I'd like to show that $$ f(x) = \sum_{n=0}^\infty f_n(x) $$ is uniformly convergent on $[a,\infty)$ for $a>0$ where $$ f_n(x) = \frac{nx}{1+n^4x^2} $$
I have found that $f_n$ has a maximum of $\frac{1}{2n}$ on the interval $[0,\infty)$, specifically at $x=\frac{1}{n^2}$ (except for $f_0(x)=0$ for all $x$). Now this means $$ f\bigg(\frac{1}{n^2}\bigg) = \sum_{n=0}^\infty \frac{1}{2n} \geq \sum_{n=0}^\infty \frac{nx}{1+n^4x^2} \text{ for all }x\in[0,\infty) $$
I am unsure as to where to go from here.
You went in the right direction. Now, as Crostul wrote, you are asked to prove convergence only for $a>0$ so you should consider only the ranks $n\geqslant N$ where $N$ is such that: $a> \frac{1}{N^2}$ so that $f_n(a)$ is the maximum of $f_n$ on $[a,\infty)$.

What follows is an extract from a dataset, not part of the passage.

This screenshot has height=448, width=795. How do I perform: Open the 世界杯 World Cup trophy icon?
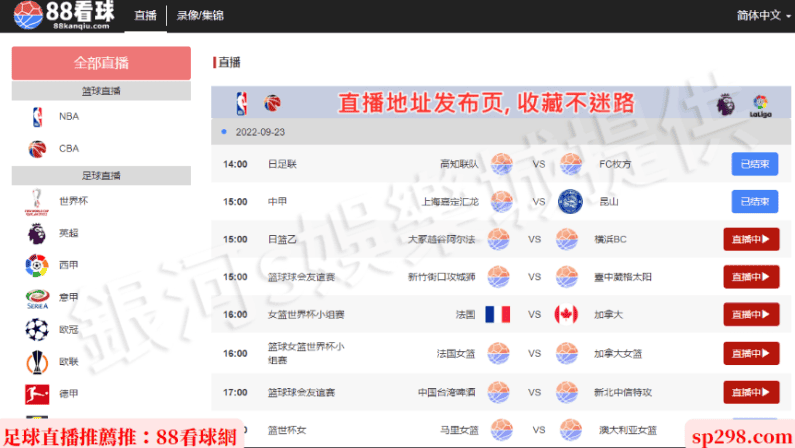coord(37,202)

Then, you are able to prove normal convergence for the series $(\sum f_n)_{n\geqslant N}$ which is just $\sum_{k=0}^{N-1} f_k(x)$ away from $(\sum f_n)_{n\geqslant 0}$ for $x\in [a,\infty)$ since, for $n\geqslant N$:
$$ ||f_n||_\infty = f_n(a) = \frac{na}{1+n^4a^2} = O(\frac{1}{n^3}) $$
as $n\to \infty$.
Thus, $(\sum ||f_n||_\infty)_{n\geqslant N}$ converges since $(\sum \frac{1}{n^3})_{n\geqslant N}$ converges (Riemann series).
Normal convergence is established and it implies uniform convergence.